SHORT TASK »
Rewrite the listing below, changing every "How do I perform" to "How do I carry out" and keeping everything else the same.

START SUPPLIED MATERIAL

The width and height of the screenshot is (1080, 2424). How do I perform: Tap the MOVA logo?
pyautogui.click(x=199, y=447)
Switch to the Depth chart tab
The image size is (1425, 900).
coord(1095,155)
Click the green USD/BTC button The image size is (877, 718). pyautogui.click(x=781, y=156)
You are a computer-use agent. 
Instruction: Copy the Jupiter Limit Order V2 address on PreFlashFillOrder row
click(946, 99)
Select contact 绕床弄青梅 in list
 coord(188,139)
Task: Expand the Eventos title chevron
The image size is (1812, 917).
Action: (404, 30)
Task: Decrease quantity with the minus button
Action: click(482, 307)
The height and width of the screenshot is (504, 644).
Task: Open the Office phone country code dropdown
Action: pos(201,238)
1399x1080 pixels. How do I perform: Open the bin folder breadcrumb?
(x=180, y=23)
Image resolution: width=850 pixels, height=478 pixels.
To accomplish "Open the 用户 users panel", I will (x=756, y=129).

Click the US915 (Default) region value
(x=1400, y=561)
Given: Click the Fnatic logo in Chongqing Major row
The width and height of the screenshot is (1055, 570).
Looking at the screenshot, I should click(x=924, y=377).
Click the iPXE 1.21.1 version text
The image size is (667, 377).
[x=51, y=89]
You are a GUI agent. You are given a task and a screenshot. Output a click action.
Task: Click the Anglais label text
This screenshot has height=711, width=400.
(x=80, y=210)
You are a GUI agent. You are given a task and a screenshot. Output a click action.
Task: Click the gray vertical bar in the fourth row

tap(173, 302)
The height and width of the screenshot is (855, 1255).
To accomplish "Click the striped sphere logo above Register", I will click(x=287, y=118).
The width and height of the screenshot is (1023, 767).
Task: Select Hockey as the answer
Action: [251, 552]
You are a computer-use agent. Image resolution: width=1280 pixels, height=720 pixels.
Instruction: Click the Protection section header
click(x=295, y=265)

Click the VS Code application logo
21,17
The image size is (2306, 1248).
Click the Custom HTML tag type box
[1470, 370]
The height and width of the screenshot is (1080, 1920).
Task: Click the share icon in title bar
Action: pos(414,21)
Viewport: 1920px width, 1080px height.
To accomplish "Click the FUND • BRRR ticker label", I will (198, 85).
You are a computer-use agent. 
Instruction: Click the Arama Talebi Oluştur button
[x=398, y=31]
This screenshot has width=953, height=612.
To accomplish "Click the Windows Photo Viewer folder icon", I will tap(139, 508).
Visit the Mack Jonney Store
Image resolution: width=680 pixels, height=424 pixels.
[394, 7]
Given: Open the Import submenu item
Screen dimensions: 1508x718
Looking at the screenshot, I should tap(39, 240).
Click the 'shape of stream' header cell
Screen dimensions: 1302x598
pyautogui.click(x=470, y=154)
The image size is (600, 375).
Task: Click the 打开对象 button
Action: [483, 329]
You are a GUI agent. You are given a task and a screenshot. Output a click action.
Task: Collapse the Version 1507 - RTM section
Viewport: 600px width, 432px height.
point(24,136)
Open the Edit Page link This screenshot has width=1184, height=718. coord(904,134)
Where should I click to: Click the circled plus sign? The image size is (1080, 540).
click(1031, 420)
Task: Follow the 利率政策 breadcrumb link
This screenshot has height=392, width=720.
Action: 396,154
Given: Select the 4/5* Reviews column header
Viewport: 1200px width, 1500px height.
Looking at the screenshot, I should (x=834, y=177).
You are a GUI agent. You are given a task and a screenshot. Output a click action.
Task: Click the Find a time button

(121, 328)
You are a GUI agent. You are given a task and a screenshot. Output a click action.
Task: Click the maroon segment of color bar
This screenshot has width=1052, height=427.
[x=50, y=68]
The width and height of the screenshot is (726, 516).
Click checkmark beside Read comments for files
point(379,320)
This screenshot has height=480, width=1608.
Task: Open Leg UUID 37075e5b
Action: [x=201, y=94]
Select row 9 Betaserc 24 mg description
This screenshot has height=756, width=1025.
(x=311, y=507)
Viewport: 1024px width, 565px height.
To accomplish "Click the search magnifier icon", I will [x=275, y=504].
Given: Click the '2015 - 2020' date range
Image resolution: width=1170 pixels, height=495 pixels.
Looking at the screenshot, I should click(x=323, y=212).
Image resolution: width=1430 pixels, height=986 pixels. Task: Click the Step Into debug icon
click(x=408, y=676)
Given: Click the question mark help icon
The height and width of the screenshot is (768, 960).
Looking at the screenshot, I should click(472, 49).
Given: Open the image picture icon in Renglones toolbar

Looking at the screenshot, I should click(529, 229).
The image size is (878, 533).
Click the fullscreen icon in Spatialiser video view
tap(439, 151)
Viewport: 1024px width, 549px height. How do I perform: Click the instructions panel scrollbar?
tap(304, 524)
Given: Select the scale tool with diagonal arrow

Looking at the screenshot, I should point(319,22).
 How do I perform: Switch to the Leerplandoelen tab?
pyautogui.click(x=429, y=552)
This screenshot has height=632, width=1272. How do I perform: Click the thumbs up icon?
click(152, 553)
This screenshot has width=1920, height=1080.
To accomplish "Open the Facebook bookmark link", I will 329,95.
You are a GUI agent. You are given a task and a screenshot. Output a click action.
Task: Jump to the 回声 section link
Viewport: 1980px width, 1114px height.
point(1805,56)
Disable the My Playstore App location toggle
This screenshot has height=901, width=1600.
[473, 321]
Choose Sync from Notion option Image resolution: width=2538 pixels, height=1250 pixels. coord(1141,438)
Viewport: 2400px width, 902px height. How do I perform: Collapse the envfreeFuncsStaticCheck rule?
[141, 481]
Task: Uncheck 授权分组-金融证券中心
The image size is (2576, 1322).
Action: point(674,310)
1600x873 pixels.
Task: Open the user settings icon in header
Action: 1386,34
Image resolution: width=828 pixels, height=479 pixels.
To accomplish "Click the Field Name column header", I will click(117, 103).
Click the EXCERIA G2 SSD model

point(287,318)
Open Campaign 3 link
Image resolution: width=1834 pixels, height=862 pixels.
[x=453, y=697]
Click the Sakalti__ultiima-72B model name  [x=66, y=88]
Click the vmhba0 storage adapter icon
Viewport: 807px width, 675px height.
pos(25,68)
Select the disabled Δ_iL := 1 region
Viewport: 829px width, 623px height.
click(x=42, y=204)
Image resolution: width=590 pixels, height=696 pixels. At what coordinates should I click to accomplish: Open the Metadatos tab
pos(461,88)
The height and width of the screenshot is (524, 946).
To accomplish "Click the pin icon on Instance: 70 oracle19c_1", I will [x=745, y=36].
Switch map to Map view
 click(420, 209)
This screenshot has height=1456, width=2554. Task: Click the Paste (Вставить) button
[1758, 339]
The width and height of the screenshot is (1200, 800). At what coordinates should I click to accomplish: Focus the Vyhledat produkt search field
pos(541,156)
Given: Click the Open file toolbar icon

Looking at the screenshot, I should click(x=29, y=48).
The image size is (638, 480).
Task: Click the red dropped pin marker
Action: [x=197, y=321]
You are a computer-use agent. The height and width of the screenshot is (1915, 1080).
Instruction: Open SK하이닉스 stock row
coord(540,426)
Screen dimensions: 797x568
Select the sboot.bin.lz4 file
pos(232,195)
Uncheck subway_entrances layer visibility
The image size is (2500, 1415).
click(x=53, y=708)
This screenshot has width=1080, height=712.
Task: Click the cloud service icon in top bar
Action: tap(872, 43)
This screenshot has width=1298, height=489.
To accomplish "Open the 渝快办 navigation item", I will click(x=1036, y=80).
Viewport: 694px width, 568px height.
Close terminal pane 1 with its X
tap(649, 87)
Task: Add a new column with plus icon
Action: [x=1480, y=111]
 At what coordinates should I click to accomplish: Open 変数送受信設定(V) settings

END SUPPLIED MATERIAL

WRITTEN ANSWER »
The width and height of the screenshot is (1080, 2424). How do I carry out: Tap the MOVA logo?
pyautogui.click(x=199, y=447)
Switch to the Depth chart tab
The image size is (1425, 900).
coord(1095,155)
Click the green USD/BTC button The image size is (877, 718). pyautogui.click(x=781, y=156)
You are a computer-use agent. 
Instruction: Copy the Jupiter Limit Order V2 address on PreFlashFillOrder row
click(946, 99)
Select contact 绕床弄青梅 in list
 coord(188,139)
Task: Expand the Eventos title chevron
The image size is (1812, 917).
Action: (404, 30)
Task: Decrease quantity with the minus button
Action: click(482, 307)
The height and width of the screenshot is (504, 644).
Task: Open the Office phone country code dropdown
Action: pos(201,238)
1399x1080 pixels. How do I carry out: Open the bin folder breadcrumb?
(x=180, y=23)
Image resolution: width=850 pixels, height=478 pixels.
To accomplish "Open the 用户 users panel", I will (x=756, y=129).

Click the US915 (Default) region value
(x=1400, y=561)
Given: Click the Fnatic logo in Chongqing Major row
The width and height of the screenshot is (1055, 570).
Looking at the screenshot, I should click(x=924, y=377).
Click the iPXE 1.21.1 version text
The image size is (667, 377).
[x=51, y=89]
You are a GUI agent. You are given a task and a screenshot. Output a click action.
Task: Click the Anglais label text
This screenshot has height=711, width=400.
(x=80, y=210)
You are a GUI agent. You are given a task and a screenshot. Output a click action.
Task: Click the gray vertical bar in the fourth row

tap(173, 302)
The height and width of the screenshot is (855, 1255).
To accomplish "Click the striped sphere logo above Register", I will click(x=287, y=118).
The width and height of the screenshot is (1023, 767).
Task: Select Hockey as the answer
Action: [251, 552]
You are a computer-use agent. Image resolution: width=1280 pixels, height=720 pixels.
Instruction: Click the Protection section header
click(x=295, y=265)

Click the VS Code application logo
21,17
The image size is (2306, 1248).
Click the Custom HTML tag type box
[1470, 370]
The height and width of the screenshot is (1080, 1920).
Task: Click the share icon in title bar
Action: pos(414,21)
Viewport: 1920px width, 1080px height.
To accomplish "Click the FUND • BRRR ticker label", I will (198, 85).
You are a computer-use agent. 
Instruction: Click the Arama Talebi Oluştur button
[x=398, y=31]
This screenshot has width=953, height=612.
To accomplish "Click the Windows Photo Viewer folder icon", I will tap(139, 508).
Visit the Mack Jonney Store
Image resolution: width=680 pixels, height=424 pixels.
[394, 7]
Given: Open the Import submenu item
Screen dimensions: 1508x718
Looking at the screenshot, I should tap(39, 240).
Click the 'shape of stream' header cell
Screen dimensions: 1302x598
pyautogui.click(x=470, y=154)
The image size is (600, 375).
Task: Click the 打开对象 button
Action: [483, 329]
You are a GUI agent. You are given a task and a screenshot. Output a click action.
Task: Collapse the Version 1507 - RTM section
Viewport: 600px width, 432px height.
point(24,136)
Open the Edit Page link This screenshot has width=1184, height=718. coord(904,134)
Where should I click to: Click the circled plus sign? The image size is (1080, 540).
click(1031, 420)
Task: Follow the 利率政策 breadcrumb link
This screenshot has height=392, width=720.
Action: 396,154
Given: Select the 4/5* Reviews column header
Viewport: 1200px width, 1500px height.
Looking at the screenshot, I should (x=834, y=177).
You are a GUI agent. You are given a task and a screenshot. Output a click action.
Task: Click the Find a time button

(121, 328)
You are a GUI agent. You are given a task and a screenshot. Output a click action.
Task: Click the maroon segment of color bar
This screenshot has width=1052, height=427.
[x=50, y=68]
The width and height of the screenshot is (726, 516).
Click checkmark beside Read comments for files
point(379,320)
This screenshot has height=480, width=1608.
Task: Open Leg UUID 37075e5b
Action: [x=201, y=94]
Select row 9 Betaserc 24 mg description
This screenshot has height=756, width=1025.
(x=311, y=507)
Viewport: 1024px width, 565px height.
To accomplish "Click the search magnifier icon", I will [x=275, y=504].
Given: Click the '2015 - 2020' date range
Image resolution: width=1170 pixels, height=495 pixels.
Looking at the screenshot, I should click(x=323, y=212).
Image resolution: width=1430 pixels, height=986 pixels. Task: Click the Step Into debug icon
click(x=408, y=676)
Given: Click the question mark help icon
The height and width of the screenshot is (768, 960).
Looking at the screenshot, I should click(472, 49).
Given: Open the image picture icon in Renglones toolbar

Looking at the screenshot, I should click(529, 229).
The image size is (878, 533).
Click the fullscreen icon in Spatialiser video view
tap(439, 151)
Viewport: 1024px width, 549px height. How do I carry out: Click the instructions panel scrollbar?
tap(304, 524)
Given: Select the scale tool with diagonal arrow

Looking at the screenshot, I should point(319,22).
 How do I carry out: Switch to the Leerplandoelen tab?
pyautogui.click(x=429, y=552)
This screenshot has height=632, width=1272. How do I carry out: Click the thumbs up icon?
click(152, 553)
This screenshot has width=1920, height=1080.
To accomplish "Open the Facebook bookmark link", I will 329,95.
You are a GUI agent. You are given a task and a screenshot. Output a click action.
Task: Jump to the 回声 section link
Viewport: 1980px width, 1114px height.
point(1805,56)
Disable the My Playstore App location toggle
This screenshot has height=901, width=1600.
[473, 321]
Choose Sync from Notion option Image resolution: width=2538 pixels, height=1250 pixels. coord(1141,438)
Viewport: 2400px width, 902px height. How do I carry out: Collapse the envfreeFuncsStaticCheck rule?
[141, 481]
Task: Uncheck 授权分组-金融证券中心
The image size is (2576, 1322).
Action: point(674,310)
1600x873 pixels.
Task: Open the user settings icon in header
Action: 1386,34
Image resolution: width=828 pixels, height=479 pixels.
To accomplish "Click the Field Name column header", I will click(117, 103).
Click the EXCERIA G2 SSD model

point(287,318)
Open Campaign 3 link
Image resolution: width=1834 pixels, height=862 pixels.
[x=453, y=697]
Click the Sakalti__ultiima-72B model name  [x=66, y=88]
Click the vmhba0 storage adapter icon
Viewport: 807px width, 675px height.
pos(25,68)
Select the disabled Δ_iL := 1 region
Viewport: 829px width, 623px height.
click(x=42, y=204)
Image resolution: width=590 pixels, height=696 pixels. At what coordinates should I click to accomplish: Open the Metadatos tab
pos(461,88)
The height and width of the screenshot is (524, 946).
To accomplish "Click the pin icon on Instance: 70 oracle19c_1", I will [x=745, y=36].
Switch map to Map view
 click(420, 209)
This screenshot has height=1456, width=2554. Task: Click the Paste (Вставить) button
[1758, 339]
The width and height of the screenshot is (1200, 800). At what coordinates should I click to accomplish: Focus the Vyhledat produkt search field
pos(541,156)
Given: Click the Open file toolbar icon

Looking at the screenshot, I should click(x=29, y=48).
The image size is (638, 480).
Task: Click the red dropped pin marker
Action: [x=197, y=321]
You are a computer-use agent. The height and width of the screenshot is (1915, 1080).
Instruction: Open SK하이닉스 stock row
coord(540,426)
Screen dimensions: 797x568
Select the sboot.bin.lz4 file
pos(232,195)
Uncheck subway_entrances layer visibility
The image size is (2500, 1415).
click(x=53, y=708)
This screenshot has width=1080, height=712.
Task: Click the cloud service icon in top bar
Action: tap(872, 43)
This screenshot has width=1298, height=489.
To accomplish "Open the 渝快办 navigation item", I will click(x=1036, y=80).
Viewport: 694px width, 568px height.
Close terminal pane 1 with its X
tap(649, 87)
Task: Add a new column with plus icon
Action: [x=1480, y=111]
 At what coordinates should I click to accomplish: Open 変数送受信設定(V) settings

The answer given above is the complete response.